═════ Records shown

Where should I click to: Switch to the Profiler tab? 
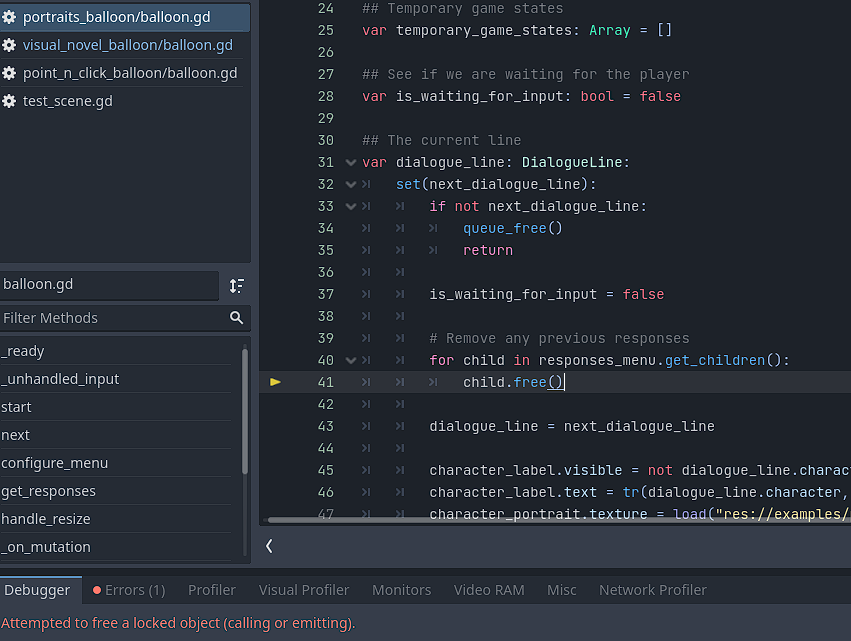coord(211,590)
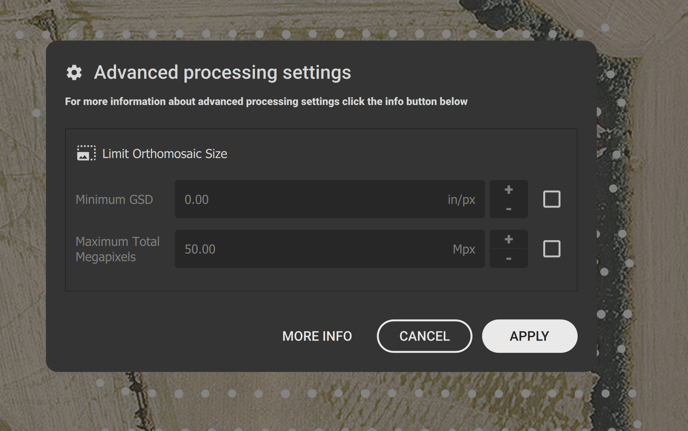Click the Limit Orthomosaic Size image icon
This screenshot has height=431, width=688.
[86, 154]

══════════

* What is asked:
Reproduce each of the items above verbatim, omitting the pictures.

* Result for this task:
Where should I click to: Switch to the Profiler tab? 
coord(211,590)
Click the Limit Orthomosaic Size image icon
This screenshot has height=431, width=688.
[86, 154]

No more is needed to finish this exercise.